2. Export its package list using `export` as a `.yml` file to a destination of our choice

3. Activate the second environment

4. Execute the `compare` command, providing the path to the `.yml` file created in the previous step

# Installing Quarto for Blogging with Jupyter Notebooks (Optional)

This blog, as mentioned in its description, uses [Quarto](https://quarto.org/) to create its static pages from Jupyter Notebooks. We can install Quarto from [Conda Forge](https://anaconda.org/conda-forge/quarto) into our environment, but the support for the Conda distribution of Quarto seems to be lacking at the moment.

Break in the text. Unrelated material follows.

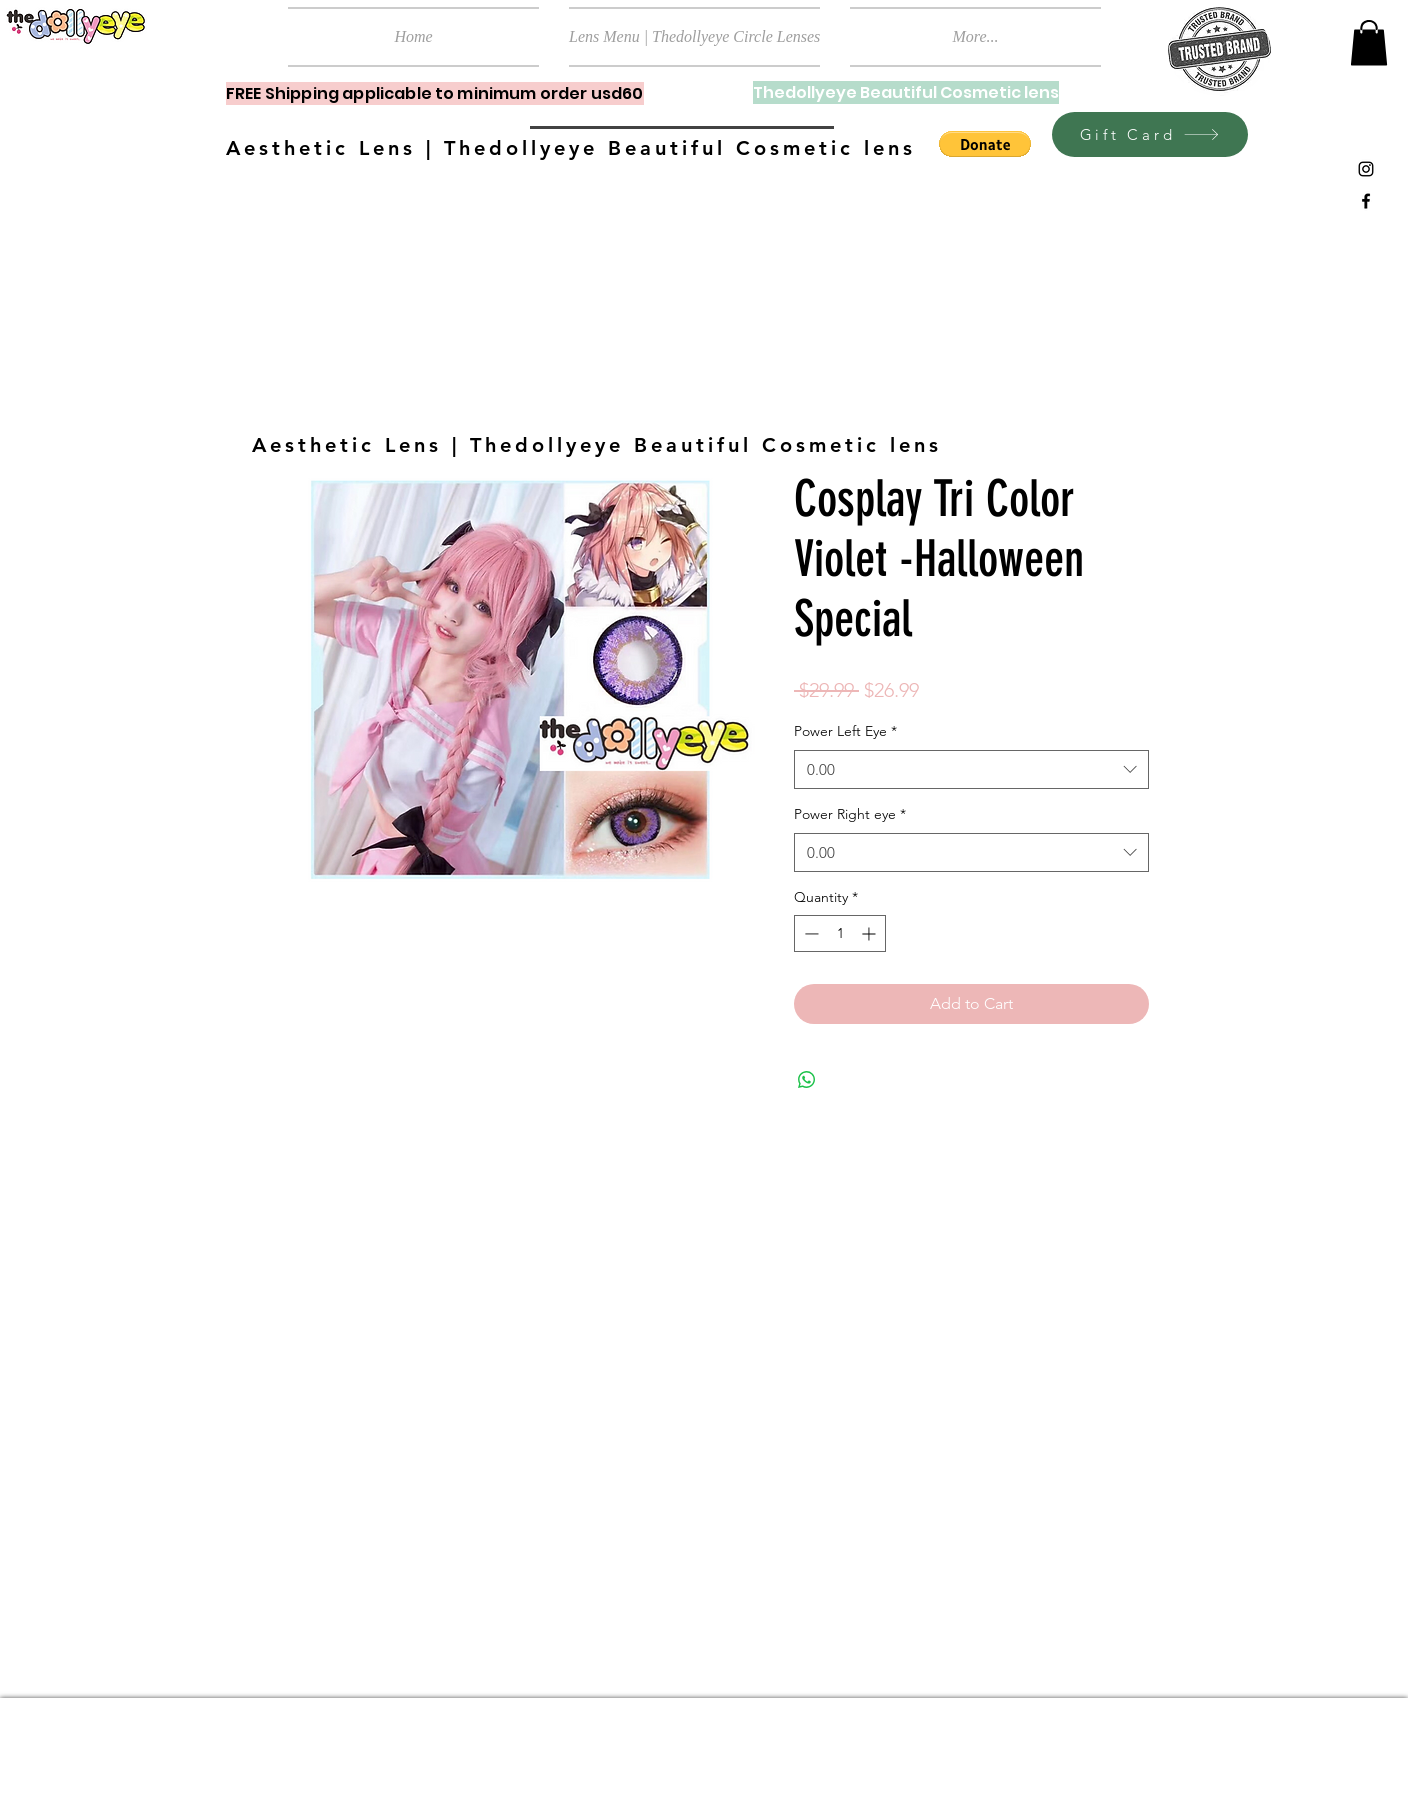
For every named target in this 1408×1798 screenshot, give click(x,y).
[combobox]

Instead, we can install the Quarto CLI using the provided [installer](https://github.com/quarto-dev/quarto-cli/releases/download/v1.3.450/quarto-1.3.450-win.msi). 

Since Quarto freezes the output of the code blocks in Jupyter Noteboooks, we can run our notebooks locally in the `base` conda environment which has all the necessary scientific packages installed, then just use the globally installed Quarto CLI to preview, or publish our blog.